Morgen installiere ich mir Netbeans, dann kann mich Eclipse im Mondschein suchen gehen. Seit Galileo habe ich nur Ärger mit dem Teil gehabt.

Von Subversion in Eclipse habe ich nichts Gutes gehört und die Erfahrung des heutigen Tages lässt mich nicht daran zweifeln.

BOM ist ein Byte Order Mark, by the way. Aber daran kann es ja nicht liegen.


----------



## musiKk (11. Nov 2009)

Auch wenn mich Eclipse bisweilen auf die Palme bringt, so sollte es doch klar sein, dass man von einer IDE verwaltete Verzeichnisse eigentlich in Ruhe lassen sollte. Das dürfte bei NetBeans nicht anders sein. Wenn man eine Weile mit dem entsprechenden Werkzeug gearbeitet hat, dann weiß man auch, was man sich erlauben kann und was nicht. Im src-Verzeichnis hantiere ich auch ab und an per Hand rum (z. B. wenn ich Klassen per wsimport habe generieren lassen o. ä.). Gerade das bin-Verzeichnis ist aber tabu. Wenn ein Tutorial das anders beschreibt, dann ist das falsch (zumindest im Zusammenhang mit Eclipse).

Aber ich habe auch schon Erfahrungsberichte von Leuten gelesen, die mit NetBeans viel besser zurecht kamen, als mit Eclipse. Soll ja jeder mit dem arbeiten, mit dem er am besten kann. Mal gucken, was daraus wird, wenn sich die Gerüchte bestätigen sollten, dass Oracle NetBeans nicht mehr haben will (FUD hooray).


----------



## Wildcard (11. Nov 2009)

marasek hat gesagt.:


> Von Subversion in Eclipse habe ich nichts Gutes gehört und die Erfahrung des heutigen Tages lässt mich nicht daran zweifeln.



Subversive funktioniert 1A. Subclipse war das PlugIn das Probleme gemacht hat.


----------



## marasek (11. Nov 2009)

musiKk hat gesagt.:


> Auch wenn mich Eclipse bisweilen auf die Palme bringt, so sollte es doch klar sein, dass man von einer IDE verwaltete Verzeichnisse eigentlich in Ruhe lassen sollte. Das dürfte bei NetBeans nicht anders sein. Wenn man eine Weile mit dem entsprechenden Werkzeug gearbeitet hat, dann weiß man auch, was man sich erlauben kann und was nicht. Im src-Verzeichnis hantiere ich auch ab und an per Hand rum (z. B. wenn ich Klassen per wsimport habe generieren lassen o. ä.). Gerade das bin-Verzeichnis ist aber tabu. Wenn ein Tutorial das anders beschreibt, dann ist das falsch (zumindest im Zusammenhang mit Eclipse).
> 
> Aber ich habe auch schon Erfahrungsberichte von Leuten gelesen, die mit NetBeans viel besser zurecht kamen, als mit Eclipse. Soll ja jeder mit dem arbeiten, mit dem er am besten kann. Mal gucken, was daraus wird, wenn sich die Gerüchte bestätigen sollten, dass Oracle NetBeans nicht mehr haben will (FUD hooray).
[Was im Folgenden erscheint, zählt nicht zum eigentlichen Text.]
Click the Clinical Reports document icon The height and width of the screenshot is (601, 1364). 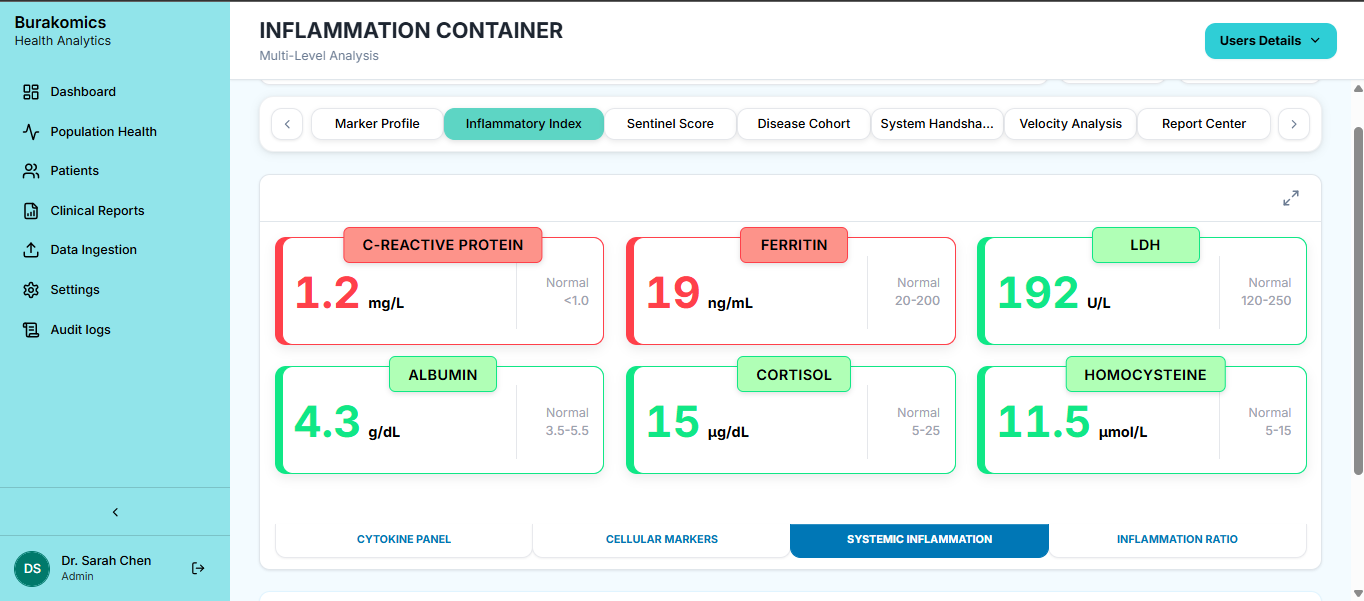click(x=31, y=211)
Schön und gut, ich kann auch damit leben, wenn mir ein Projekt stirbt. Aber man sollte doch erwarten können, dass Eclipse das Projekt von src aus neu bauen kann. Und selbst wenn, finde ich das doch recht drastisch, wenn jetzt offenkundig Eclipse an sich über den Jordan gegangen ist, da ja jetzt gar nichts mehr geht. Und das ist auch ein Vorfall in einer länger werdenden Reihe von Vorfällen.


----------



## Wildcard (11. Nov 2009)

Wenn du sagst leeren Workspace, meinst du dann neuen Workspace, oder projekte aus dem alten Workspace gelöscht? Denn du hast dir vermutlich irgendwie den Workspace geschrottet, ein neuer sollte da helfen.
Falls du Linux Nutzer bist kann es auch sein das du die falsche VM verwendest. OpenJDK + Eclipse funktionieren noch nicht richtig zusammen


----------



## marasek (11. Nov 2009)

Wildcard hat gesagt.:


> Wenn du sagst leeren Workspace, meinst du dann neuen Workspace, oder projekte aus dem alten Workspace gelöscht? Denn du hast dir vermutlich irgendwie den Workspace geschrottet, ein neuer sollte da helfen.
> Falls du Linux Nutzer bist kann es auch sein das du die falsche VM verwendest. OpenJDK + Eclipse funktionieren noch nicht richtig zusammen



Erst der alte Workspace ohne die Metadaten, dann ein komplett neuer.

Ich habe Windows 7 64bit, über DIE Probleme habe ich mich schon an anderer Stelle ausgelassen...


----------